We met a guy whose friend had sent him this message quoting a man he'd seen yelling in the street a month or so ago. It reads: "'This summer it will happen, I am not a mental patient if that's what you think, and we're in Afghanistan with the USA and all that…' He screamed that out loud… Then jumped on the bike and left, total nutter."

The Arbeiderpartiet headquarters were 500 metres away from the bombsite, but its façade was still severely damaged.

This is the financial department. The bomb went off behind it. You can see the Norwegian flag lowered to half mast as a sign of national mourning.

The blast was so forceful it even blew out a garage door over half a kilometre away from the car bomb.

We shot this photo of Oslo's city centre from the balcony of an apartment in the Oslo neighourhood of Grønland.

This is Tore, a 28-year old journalist living in Grønland. He'd just woken up and was making breakfast on Friday when he heard an extremely loud blast. At first he thought it was thunder but then his building started shaking and smoke filled the air. He looked out of his window and saw that the parliament headquarters had been destroyed.

Information provided:
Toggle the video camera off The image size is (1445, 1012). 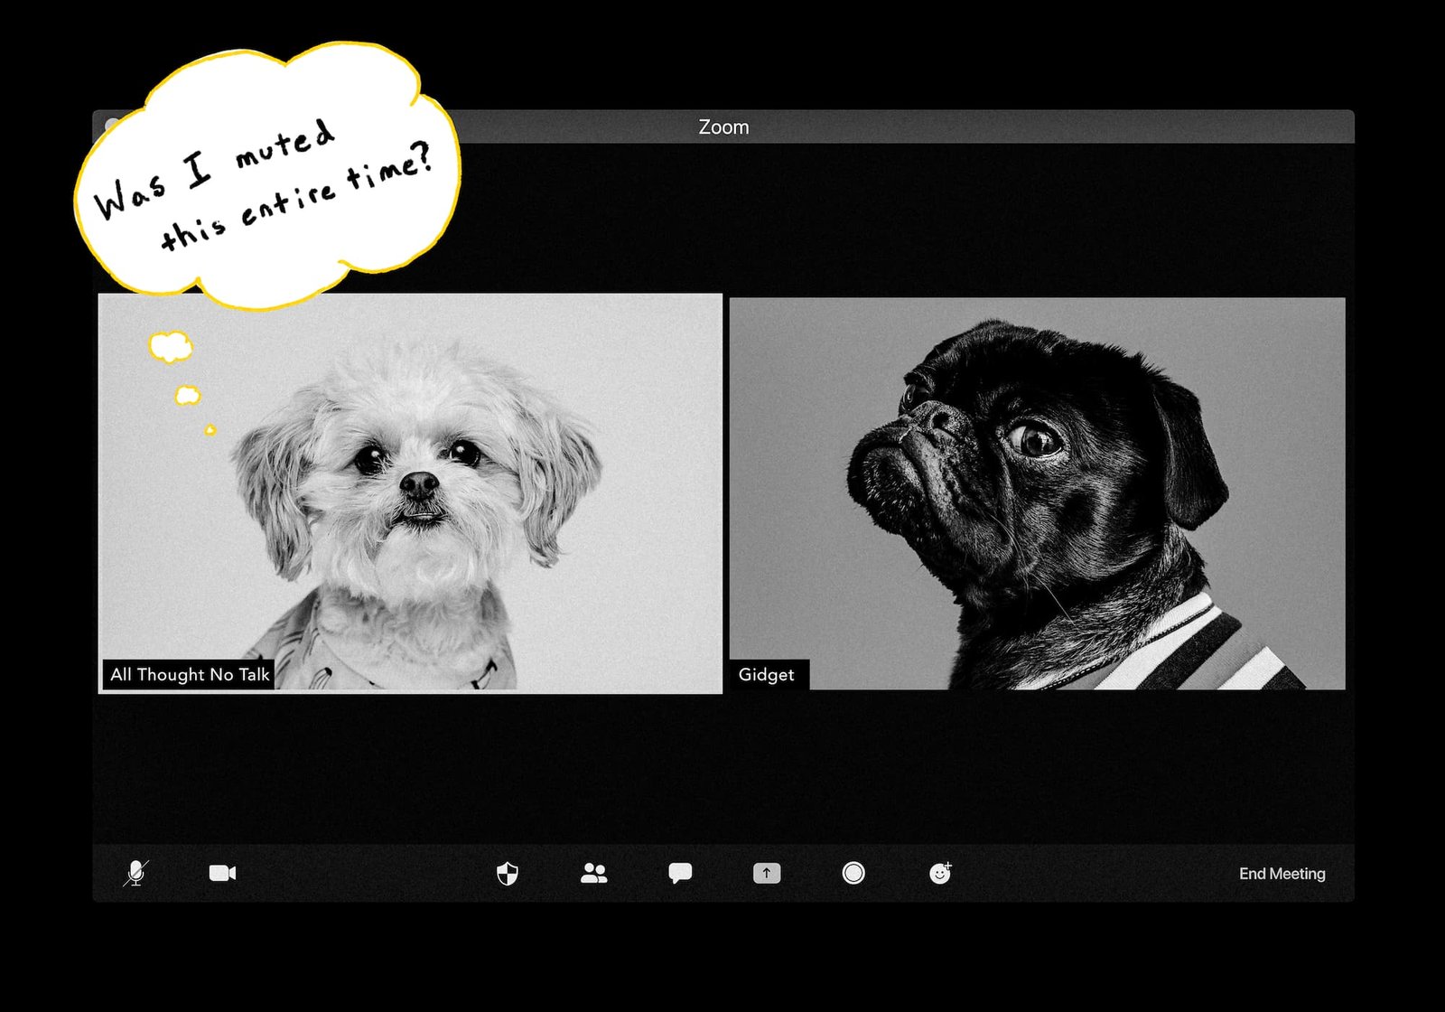click(x=222, y=873)
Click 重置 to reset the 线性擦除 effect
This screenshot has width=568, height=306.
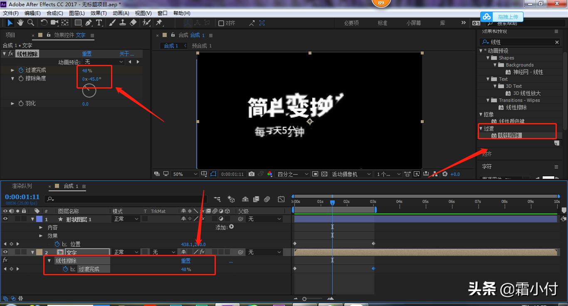click(x=86, y=53)
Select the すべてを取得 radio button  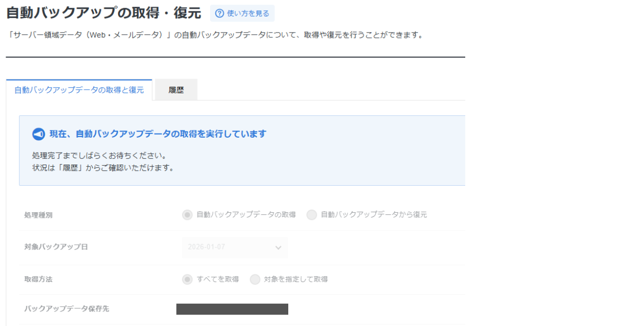pos(187,279)
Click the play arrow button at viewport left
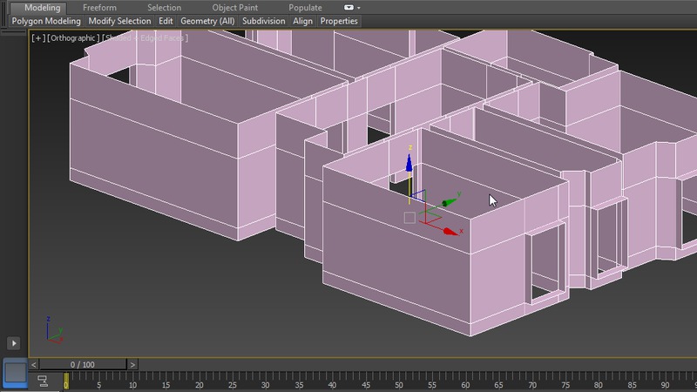 pos(13,343)
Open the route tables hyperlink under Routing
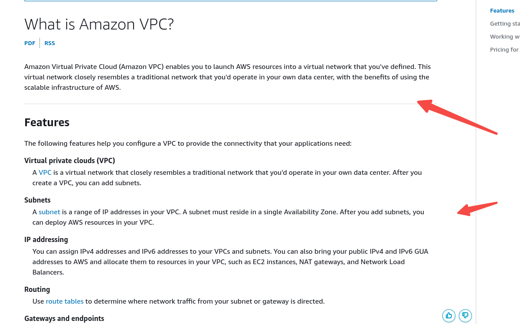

Using the information:
• A. In the passage about the Oslo bombing, what did Tore first think the blast was?
• B. Continue the passage about the Oslo bombing from the point where it ends.

Responses per task:
• A. He first thought it was thunder.

• B.
When he found out that the terrorist wasn't a radical Islamist, he wasn't surprised. He said that there are a lot of people with right wing tendencies in Norway and that those who hold those beliefs aren't as organised as they are in the rest of Europe, so it's easy to feel alienated. He also said it's easy to feel a deep sense of meaninglessness in Norway if you don't find happiness in the normal things, like having a family and a job.

He also said the government should be more alert and not only focus their attention on Islamist terror groups. I guess they will now, but it's hard to see how they could have prepared for an attack as unexpected and as large as this.